Failure to replicate an allelic association between an exon 8 polymorphism of the human alpha1A calcium channel gene and common syndromes of idiopathic generalized epilepsy

Item Type:	Article
Title:	Failure to replicate an allelic association between an exon 8 polymorphism of the human alpha1A calcium channel gene and common syndromes of idiopathic generalized epilepsy
Creators Name:	Sander, T. and Toliat, M.R. and Heils, A. and Becker, C. and Nuernberg, P.

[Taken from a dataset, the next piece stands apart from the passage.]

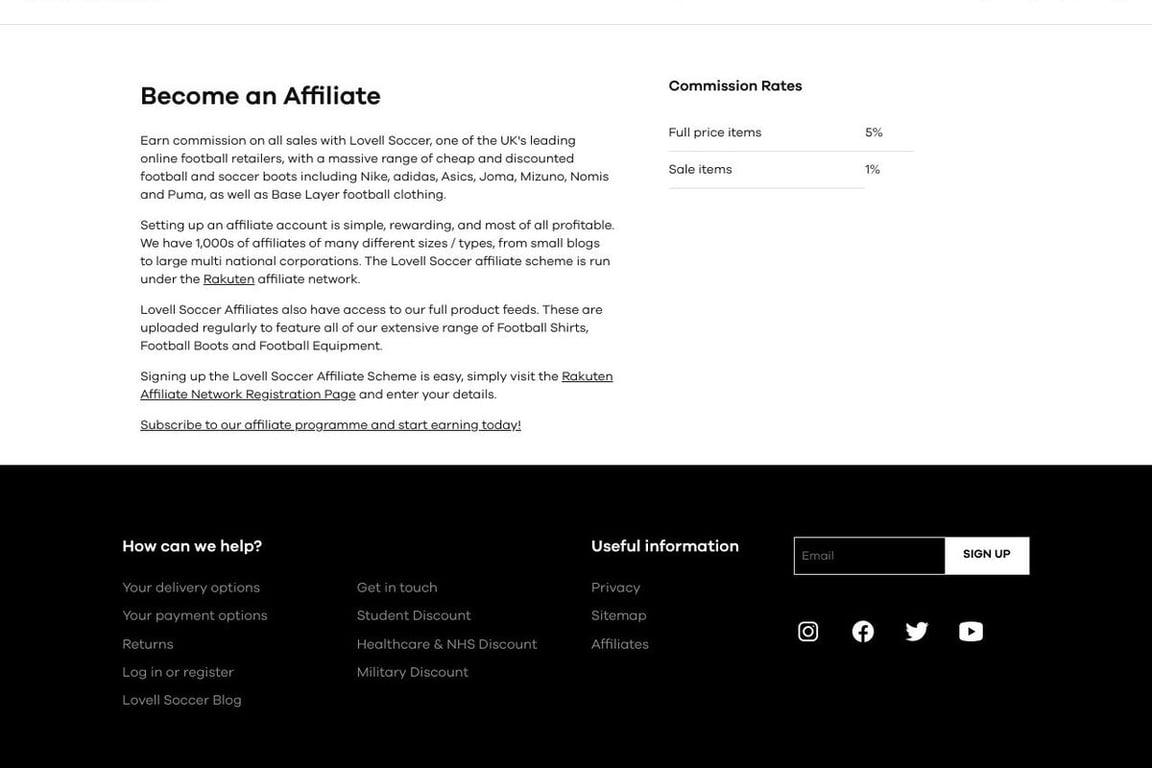Go to Your delivery options
The image size is (1152, 768).
pos(191,588)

Abstract:	The present replication study tested the validity of a previously reported allelic association between a single nucleotide polymorphism in exon 8 (SNP8) of the gene encoding the α1A-calcium channel subunit (CACNA1A) and common subtypes of idiopathic generalized epilepsy (IGE). Pyrosequencing was applied to assess the SNP8 genotypes in 354 unrelated German IGE probands, both parents of 118 IGE probands, and 186 healthy control subjects of German descent. Our population-based association analysis did not provide evidence for an allelic association of SNP8 with either IGE or two phenotypically more homogeneous IGE subtypes, consisting of either 139 probands with juvenile myoclonic epilepsy or 207 probands whose IGE started with typical absence seizures (P>0.72). In addition, the transmission disequilibrium test did not indicate a preferential transmission of SNP8 alleles in 97 informative parent-child transmissions (McNemar χ2=0.093, df=1, P=0.76). Accordingly, we failed to confirm previous evidence that genetic variation of the CACNA1A gene confers susceptibility to common IGE syndromes.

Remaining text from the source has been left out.